部屋着なんてリラックスできればOKでしょ。なんて思っていたら大間違い。最近は高度なセンスが必要です。家から1マイルは外出できる「ワンマイルウェア」。これがあれば、あなたもおしゃれ上級者です。
ピンポーン!
宅配便はいつも不意にやってくる。パート勤務の40代の女性は、仕事のない日は家でグダグダ。ノーメイクで、髪は起き抜け状態。服はパジャマのままでいる。半分夢見心地でいるところをいつも現実に引き戻すのは宅配便だ。
どうしようか。一瞬考える。あまりにもひどい状態のときは居留守を使うこともある。マンション1階に宅配ボックスがあるからだ。でもわざわざ下に取りにいくのも、それはそれでおっくうだ。ご近所さんの目もある。

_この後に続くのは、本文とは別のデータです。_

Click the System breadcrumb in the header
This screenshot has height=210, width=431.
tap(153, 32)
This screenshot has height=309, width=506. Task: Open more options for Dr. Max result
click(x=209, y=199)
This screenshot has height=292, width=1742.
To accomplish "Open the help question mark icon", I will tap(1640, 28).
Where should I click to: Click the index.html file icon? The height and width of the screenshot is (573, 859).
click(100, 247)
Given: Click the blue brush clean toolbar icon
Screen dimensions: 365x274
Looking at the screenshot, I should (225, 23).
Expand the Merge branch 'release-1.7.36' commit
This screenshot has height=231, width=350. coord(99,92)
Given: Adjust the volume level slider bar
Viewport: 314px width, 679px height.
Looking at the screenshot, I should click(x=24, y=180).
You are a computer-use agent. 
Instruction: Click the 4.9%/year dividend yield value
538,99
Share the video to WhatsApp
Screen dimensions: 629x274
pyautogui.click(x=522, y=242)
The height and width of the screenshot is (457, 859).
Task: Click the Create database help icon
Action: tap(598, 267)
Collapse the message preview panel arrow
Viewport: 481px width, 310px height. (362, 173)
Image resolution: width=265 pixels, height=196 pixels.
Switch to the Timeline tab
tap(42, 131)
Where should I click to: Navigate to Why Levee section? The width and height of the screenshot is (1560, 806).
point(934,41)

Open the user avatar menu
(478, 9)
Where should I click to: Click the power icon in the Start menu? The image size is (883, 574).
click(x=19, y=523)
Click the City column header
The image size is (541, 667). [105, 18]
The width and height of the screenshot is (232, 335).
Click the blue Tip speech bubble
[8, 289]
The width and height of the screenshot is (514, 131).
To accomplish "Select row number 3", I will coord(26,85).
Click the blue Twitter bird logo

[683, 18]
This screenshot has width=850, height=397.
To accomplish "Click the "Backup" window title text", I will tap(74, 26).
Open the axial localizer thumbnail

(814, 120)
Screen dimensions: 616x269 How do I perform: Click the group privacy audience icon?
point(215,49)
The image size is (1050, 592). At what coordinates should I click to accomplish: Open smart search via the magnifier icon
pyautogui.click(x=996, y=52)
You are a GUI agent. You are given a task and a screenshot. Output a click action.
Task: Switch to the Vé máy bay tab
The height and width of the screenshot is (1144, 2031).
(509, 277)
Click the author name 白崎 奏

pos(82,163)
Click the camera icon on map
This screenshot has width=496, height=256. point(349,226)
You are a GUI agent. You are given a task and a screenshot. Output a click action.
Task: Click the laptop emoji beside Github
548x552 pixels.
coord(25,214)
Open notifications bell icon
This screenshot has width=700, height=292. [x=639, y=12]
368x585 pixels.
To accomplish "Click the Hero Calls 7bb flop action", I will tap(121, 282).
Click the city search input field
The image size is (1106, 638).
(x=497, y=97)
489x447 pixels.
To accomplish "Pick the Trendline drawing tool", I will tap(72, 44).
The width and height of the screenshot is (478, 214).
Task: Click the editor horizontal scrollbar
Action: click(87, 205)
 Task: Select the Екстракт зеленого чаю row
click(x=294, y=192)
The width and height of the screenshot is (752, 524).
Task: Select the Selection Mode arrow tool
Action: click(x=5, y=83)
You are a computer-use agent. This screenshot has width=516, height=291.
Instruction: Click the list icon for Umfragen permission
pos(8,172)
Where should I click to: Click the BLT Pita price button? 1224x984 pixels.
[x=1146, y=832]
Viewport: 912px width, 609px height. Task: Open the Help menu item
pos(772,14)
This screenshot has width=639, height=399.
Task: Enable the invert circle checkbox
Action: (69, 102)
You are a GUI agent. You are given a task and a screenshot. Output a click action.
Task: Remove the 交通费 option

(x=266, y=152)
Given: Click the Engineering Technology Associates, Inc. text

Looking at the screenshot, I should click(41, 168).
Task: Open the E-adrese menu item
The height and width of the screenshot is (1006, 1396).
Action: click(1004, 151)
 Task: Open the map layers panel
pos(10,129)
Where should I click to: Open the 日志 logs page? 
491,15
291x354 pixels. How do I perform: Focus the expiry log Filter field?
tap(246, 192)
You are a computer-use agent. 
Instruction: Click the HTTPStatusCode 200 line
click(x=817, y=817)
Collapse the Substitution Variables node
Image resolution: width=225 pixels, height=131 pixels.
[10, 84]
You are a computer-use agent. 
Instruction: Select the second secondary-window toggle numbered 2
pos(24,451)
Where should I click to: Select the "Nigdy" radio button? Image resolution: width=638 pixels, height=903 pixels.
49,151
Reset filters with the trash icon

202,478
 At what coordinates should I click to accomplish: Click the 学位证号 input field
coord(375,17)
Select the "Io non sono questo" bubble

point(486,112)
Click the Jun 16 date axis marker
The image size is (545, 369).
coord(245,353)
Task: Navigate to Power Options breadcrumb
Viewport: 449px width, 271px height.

宅配便がエントランスを通ったら、部屋の前に到着するまでには数分ある。手近にユルめのワンピースがあれば、パジャマを急いで脱いで頭からかぶってしまう。シャツ系のパジャマのときはズボンだけスカートに穿きかえることも。扉を半開きで手と顔だけ出して、そそくさと品物を受け取る。
「家着をどうにかしなくちゃと思うんですけどね。さすがにパジャマはやめないと……」
●大屋政子ちゃん状態
いまや家にいながらにして、スマホやパソコンのワンクリックで買い物ができる便利な時代になった。しかしその分、宅配便との接触機会は増え、新たな「家着問題」が生まれている。
家の中では趣味の世界に浸っていたい──。都内で暮らす主婦(49)が高校時代、夢中になって読んだのは雑誌オリーブ。ヘビロテしていた部屋着に、スピック&スパンで購入した紺のギンガムチェックのワンピースがあった。ひざ上丈で、袖がパフスリーブ。イギリスのプライマリースクールの女の子の制服に似ている。長い髪を三つ編みおさげにしようものなら完璧だ。しかし、夫にはこう釘を刺されていた。
「家で好きで着ている分には構わないけれど、外には出ないほうがいいよ。大屋政子ちゃん状態だから」
その服を着て外出することはなかったが、ある日、玄関の呼び鈴に応じてドアを開けた。扉の向こうに立っていたのは宅配便のスタッフ。その場の空気が凍った。